Re: [PATCH] mm,oom: Re-enable OOM killer using timeout.

Michal Hocko <mhocko@xxxxxxxxxx> · Tue, 19 Apr 2016 16:07:54 -0400

On Wed 20-04-16 00:06:05, Tetsuo Handa wrote:
> >From dbe7dcb4ff757d5b1865e935f840d0418af804d3 Mon Sep 17 00:00:00 2001
> From: Tetsuo Handa <penguin-kernel@xxxxxxxxxxxxxxxxxxx>
> Date: Tue, 19 Apr 2016 23:11:31 +0900
> Subject: [PATCH] mm,oom: Re-enable OOM killer using timeout.
> 
> We are trying to reduce the possibility of hitting OOM livelock by
> introducing the OOM reaper.
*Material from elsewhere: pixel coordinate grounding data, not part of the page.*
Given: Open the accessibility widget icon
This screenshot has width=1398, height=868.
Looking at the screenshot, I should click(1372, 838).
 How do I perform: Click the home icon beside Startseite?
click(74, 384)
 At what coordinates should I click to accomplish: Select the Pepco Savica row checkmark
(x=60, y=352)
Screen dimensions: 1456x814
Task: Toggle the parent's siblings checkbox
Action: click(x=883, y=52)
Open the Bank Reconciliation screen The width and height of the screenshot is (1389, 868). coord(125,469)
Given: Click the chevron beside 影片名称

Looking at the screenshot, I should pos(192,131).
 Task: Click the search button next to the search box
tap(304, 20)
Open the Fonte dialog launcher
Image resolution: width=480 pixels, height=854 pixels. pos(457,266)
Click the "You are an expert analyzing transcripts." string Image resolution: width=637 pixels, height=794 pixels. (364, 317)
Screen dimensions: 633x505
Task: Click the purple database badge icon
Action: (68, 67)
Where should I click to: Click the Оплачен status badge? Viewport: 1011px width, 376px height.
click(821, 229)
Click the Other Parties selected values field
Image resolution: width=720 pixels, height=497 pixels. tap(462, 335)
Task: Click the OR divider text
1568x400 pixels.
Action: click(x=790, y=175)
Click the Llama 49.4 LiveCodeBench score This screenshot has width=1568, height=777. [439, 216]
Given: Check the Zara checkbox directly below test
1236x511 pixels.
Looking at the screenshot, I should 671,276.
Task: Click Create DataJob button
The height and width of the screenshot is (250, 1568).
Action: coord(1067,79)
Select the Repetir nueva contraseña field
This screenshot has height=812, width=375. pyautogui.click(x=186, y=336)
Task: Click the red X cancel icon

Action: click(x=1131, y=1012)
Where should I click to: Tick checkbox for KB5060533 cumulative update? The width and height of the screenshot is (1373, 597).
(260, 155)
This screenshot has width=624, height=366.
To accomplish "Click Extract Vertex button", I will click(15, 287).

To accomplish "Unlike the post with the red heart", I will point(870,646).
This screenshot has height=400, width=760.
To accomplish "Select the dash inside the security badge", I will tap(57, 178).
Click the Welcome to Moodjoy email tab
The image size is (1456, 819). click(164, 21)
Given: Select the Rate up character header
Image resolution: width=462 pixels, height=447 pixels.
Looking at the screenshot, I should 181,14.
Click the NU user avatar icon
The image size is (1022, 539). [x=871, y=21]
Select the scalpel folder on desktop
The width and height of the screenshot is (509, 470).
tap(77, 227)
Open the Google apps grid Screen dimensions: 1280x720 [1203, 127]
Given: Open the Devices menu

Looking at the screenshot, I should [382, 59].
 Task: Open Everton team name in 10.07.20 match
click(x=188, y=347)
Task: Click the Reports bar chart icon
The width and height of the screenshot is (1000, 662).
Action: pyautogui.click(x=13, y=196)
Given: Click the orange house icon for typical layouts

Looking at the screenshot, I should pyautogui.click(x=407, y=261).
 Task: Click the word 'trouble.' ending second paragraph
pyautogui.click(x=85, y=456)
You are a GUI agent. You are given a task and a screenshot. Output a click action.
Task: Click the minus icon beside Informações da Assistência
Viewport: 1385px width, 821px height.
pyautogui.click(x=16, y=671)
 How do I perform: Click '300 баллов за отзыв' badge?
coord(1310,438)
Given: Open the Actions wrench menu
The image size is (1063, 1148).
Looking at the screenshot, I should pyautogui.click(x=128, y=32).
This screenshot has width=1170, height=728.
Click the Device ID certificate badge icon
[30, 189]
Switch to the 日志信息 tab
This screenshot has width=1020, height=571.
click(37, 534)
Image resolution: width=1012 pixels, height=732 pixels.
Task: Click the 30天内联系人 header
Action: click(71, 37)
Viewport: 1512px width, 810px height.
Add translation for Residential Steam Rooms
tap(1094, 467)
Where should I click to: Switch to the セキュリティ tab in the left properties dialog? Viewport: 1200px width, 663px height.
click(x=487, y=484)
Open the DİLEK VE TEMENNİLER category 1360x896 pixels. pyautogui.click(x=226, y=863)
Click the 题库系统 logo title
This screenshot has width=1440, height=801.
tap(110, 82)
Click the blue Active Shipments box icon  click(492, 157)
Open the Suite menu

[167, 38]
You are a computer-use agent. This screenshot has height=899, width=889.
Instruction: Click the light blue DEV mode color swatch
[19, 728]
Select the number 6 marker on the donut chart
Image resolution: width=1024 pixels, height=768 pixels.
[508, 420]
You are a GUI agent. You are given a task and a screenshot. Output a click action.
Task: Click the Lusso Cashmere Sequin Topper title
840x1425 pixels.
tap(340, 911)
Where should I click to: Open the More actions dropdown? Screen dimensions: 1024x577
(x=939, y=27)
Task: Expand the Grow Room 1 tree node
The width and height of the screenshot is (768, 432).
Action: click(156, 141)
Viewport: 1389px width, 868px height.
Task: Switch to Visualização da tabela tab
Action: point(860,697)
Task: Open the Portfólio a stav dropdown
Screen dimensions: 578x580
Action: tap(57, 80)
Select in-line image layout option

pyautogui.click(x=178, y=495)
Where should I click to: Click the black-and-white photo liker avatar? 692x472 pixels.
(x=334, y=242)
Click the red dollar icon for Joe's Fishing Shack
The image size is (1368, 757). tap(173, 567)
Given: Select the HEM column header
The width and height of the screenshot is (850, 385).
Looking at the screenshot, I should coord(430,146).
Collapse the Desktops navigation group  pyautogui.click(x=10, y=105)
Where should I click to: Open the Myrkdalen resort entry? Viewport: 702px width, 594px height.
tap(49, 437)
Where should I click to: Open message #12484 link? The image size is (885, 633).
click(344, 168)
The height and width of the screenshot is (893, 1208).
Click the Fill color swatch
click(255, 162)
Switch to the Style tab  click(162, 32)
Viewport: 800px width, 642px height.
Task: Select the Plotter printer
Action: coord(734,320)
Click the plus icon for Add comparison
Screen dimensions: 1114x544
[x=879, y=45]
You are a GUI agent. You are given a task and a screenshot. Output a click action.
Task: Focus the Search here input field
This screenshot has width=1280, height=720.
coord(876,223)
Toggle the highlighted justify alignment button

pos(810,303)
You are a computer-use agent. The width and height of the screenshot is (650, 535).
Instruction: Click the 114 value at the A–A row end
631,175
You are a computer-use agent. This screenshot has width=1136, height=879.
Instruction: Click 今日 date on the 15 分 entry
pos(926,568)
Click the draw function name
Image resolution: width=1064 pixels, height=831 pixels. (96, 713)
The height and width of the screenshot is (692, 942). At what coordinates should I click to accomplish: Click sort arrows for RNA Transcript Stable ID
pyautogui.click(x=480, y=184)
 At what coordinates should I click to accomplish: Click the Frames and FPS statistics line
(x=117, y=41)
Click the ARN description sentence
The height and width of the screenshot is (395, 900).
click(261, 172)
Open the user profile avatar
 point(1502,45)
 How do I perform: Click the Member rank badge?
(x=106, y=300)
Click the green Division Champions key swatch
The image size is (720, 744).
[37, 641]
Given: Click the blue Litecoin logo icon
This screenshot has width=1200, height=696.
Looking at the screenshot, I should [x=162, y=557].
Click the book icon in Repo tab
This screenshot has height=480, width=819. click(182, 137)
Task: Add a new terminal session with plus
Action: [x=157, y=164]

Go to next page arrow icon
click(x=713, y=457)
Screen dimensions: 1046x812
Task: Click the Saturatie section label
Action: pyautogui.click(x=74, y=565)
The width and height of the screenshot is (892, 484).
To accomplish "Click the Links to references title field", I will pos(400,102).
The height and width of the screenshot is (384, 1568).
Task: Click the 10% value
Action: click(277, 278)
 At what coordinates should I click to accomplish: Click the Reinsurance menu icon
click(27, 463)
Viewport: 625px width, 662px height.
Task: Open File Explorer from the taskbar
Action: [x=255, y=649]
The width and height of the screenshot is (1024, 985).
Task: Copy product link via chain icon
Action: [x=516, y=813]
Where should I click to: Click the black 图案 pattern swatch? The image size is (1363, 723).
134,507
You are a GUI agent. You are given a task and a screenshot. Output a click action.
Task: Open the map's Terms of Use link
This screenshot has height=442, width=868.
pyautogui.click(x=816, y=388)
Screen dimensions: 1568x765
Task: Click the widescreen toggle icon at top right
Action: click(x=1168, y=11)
But the OOM reaper cannot reap the victim's
> memory if the victim's mmap_sem is held for write. It is possible that
> the thread which got TIF_MEMDIE while holding mmap_sem for write gets
> stuck at unkillable wait waiting for other thread's memory allocation.
> This problem cannot be avoided even after we convert
> down_write(&mm->mmap_sem) to down_write_killable(&mm->mmap_sem).
> Since we cannot afford converting all waits killable, we should prepare
> for such situation.
> 
> The simplest way is to mark the victim's thread group as no longer
> OOM-killable by updating victim's signal->oom_score_adj to
> OOM_SCORE_ADJ_MIN.
> 
> But doing so is not sufficient for !oom_kill_allocating_task case
> because oom_scan_process_thread() will find TIF_MEMDIE thread and
> continue waiting. We will need to revoke TIF_MEMDIE from all victim
> threads but TIF_MEMDIE will be automatically granted to potentially all
> victim threads due to fatal_signal_pending() or task_will_free_mem() in
> out_of_memory(). We don't want to walk the process list so many times
> in order to revoke TIF_MEMDIE from all victim threads from racy loop.
> 
> Also, doing so breaks oom_kill_allocating_task case because we will not
> wait for existing TIF_MEMDIE threads because oom_scan_process_thread()
> is not called. As a result, all children of the calling process will be
> needlessly OOM-killed.
> 
> Therefore, we should not play with victim's signal->oom_score_adj value
> and/or victim's TIF_MEMDIE flag.
> 
> This patch adds a timeout for handling corner cases where a TIF_MEMDIE
> thread got stuck. Since the timeout is checked at oom_unkillable_task(),
> oom_scan_process_thread() will not find TIF_MEMDIE thread
> (for !oom_kill_allocating_task case) and oom_badness() will return 0
> (for oom_kill_allocating_task case).
> 
> By applying this patch, the kernel will automatically press SysRq-f if
> the OOM reaper cannot reap the victim's memory, and we will never OOM
> livelock forever as long as the OOM killer is called.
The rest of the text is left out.